Hello Friends and Family,

Link to this year's index by clicking here.

Pima Air and Space Museum, Part 3

And here we see an interesting amphibian aircraft, the Columbia XJL-1. It was commissioned as a replacement for the Grumman J2F Duck amphibious bi-plane used by the United States Navy. The design was done by Grumman based on their earlier aircraft, resulting in a replacement that was similar to the original but with one wing rather than two. Grumman was tasked with another aircraft development project and thus Columbia was brought in for this project. Three aircraft were built, one for destructive testing and two for flight testing. Unfortunately, it did not live up to expectations (too many structural failures during testing) and no more were built. This is the last one in existance.

Nearby is the Grumman J4F-2 Widgeon, which was designed as a smaller and less expensive version of Grumman's G-21 Goose amphibious airliner. The first version went into production in 1940 with 50+ aircraft sold to civilian customers and 25 to the Coast Guard. The Navy acquired 131 of the second version. They were primarily used for search and rescue along the coasts. Early in WWII, some were equipped for anti-submarine duty and in 1942, one Widgeon recorded the first Coast Guard kill of a German submarine.

You'll notice the name on the side — "Petulant Porpoise". I could not find a reference to the source of the name. However, we all know the porpoise, close cousin to the dolphin. And "petulant" means "childishly sulky or bad-tempered". All I can conclude is that this aircraft might have been a handful once it landed on the ocean — up and down on the waves, not a smooth sailor at all. But then, your guess is as good as mine.
• • • • • • •
TASKS AND EXERCISES:
**A.** Reproduce the Pima museum post word for word, starting at "Pima Air and" and ending at "one in existance.".
**B.** Write the next part of the Pima museum post, picking up after its final sentence.
The items are separate from the Pima museum post.

SUPPLIED DATA:
• • • • • • •
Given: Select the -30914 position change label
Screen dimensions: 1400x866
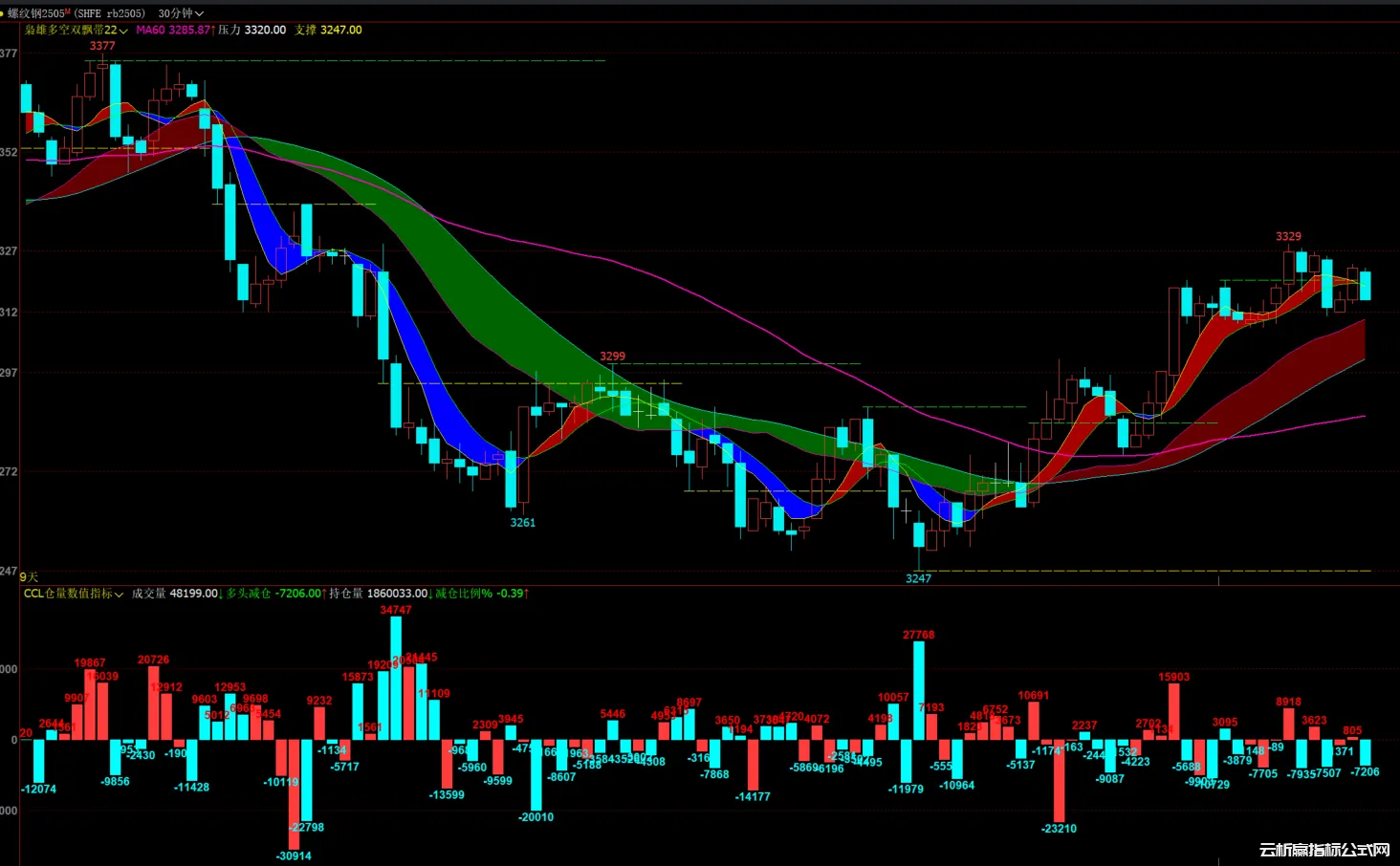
• • • • • • •
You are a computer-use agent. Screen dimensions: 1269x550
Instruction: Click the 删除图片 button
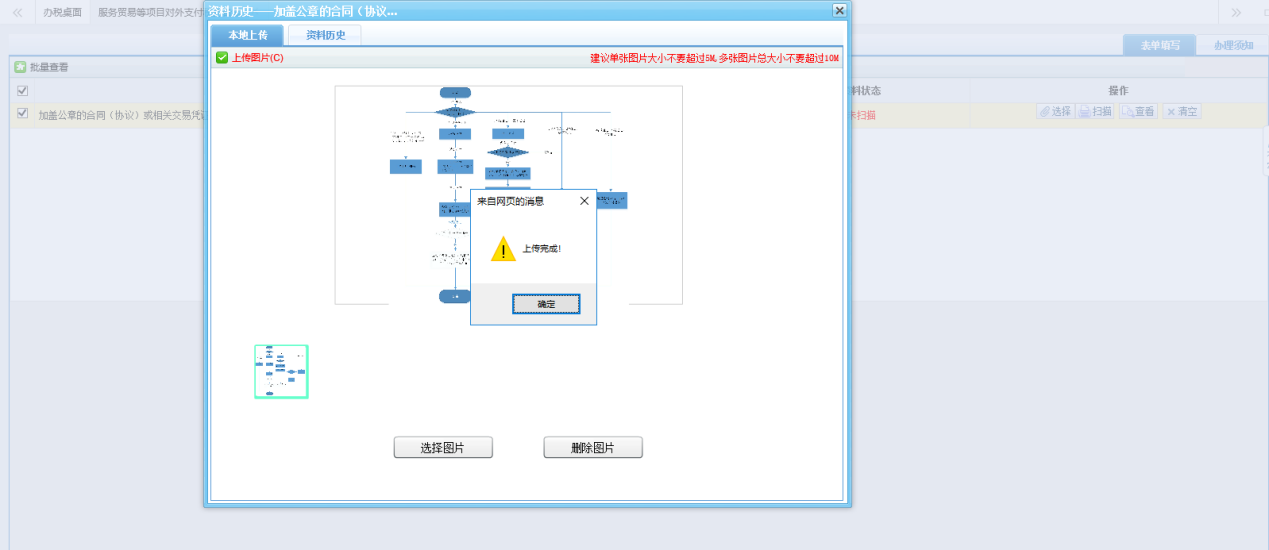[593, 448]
• • • • • • •
RESULTS:
**A.**
Pima Air and Space Museum, Part 3

And here we see an interesting amphibian aircraft, the Columbia XJL-1. It was commissioned as a replacement for the Grumman J2F Duck amphibious bi-plane used by the United States Navy. The design was done by Grumman based on their earlier aircraft, resulting in a replacement that was similar to the original but with one wing rather than two. Grumman was tasked with another aircraft development project and thus Columbia was brought in for this project. Three aircraft were built, one for destructive testing and two for flight testing. Unfortunately, it did not live up to expectations (too many structural failures during testing) and no more were built. This is the last one in existance.

**B.**
Now this was a total surprise. Looking at this object, it looks like a small missile or bomb. However, the sign tells a different story. This is a B57 NUCLEAR BOMB. OMG, I did not know they could be made this small.

It was designed as a tactical strike bomb and depth charge which could be dropped by an aircraft traveling at a high rate of speed. Depending on the exact warhead attached, the payload would produce a blast of 5 to 20 kilotons TNT equivalent (the Hiroshima atomic bomb had a payload of about 15 kilotons).

Note: no payload was attached so we were perfectly safe — or so the sign said.

Next up is a Douglas B-18B Bolo (and I thought the bolo was the state neckware of Arizona — boy, have I got a lot to learn). It was designed in the mid-1930s as a replacement for the earlier B-10. The design was based on the Douglas DC-2 airliner — take a Google look at a photo of a DC-2 you can see the resemblance.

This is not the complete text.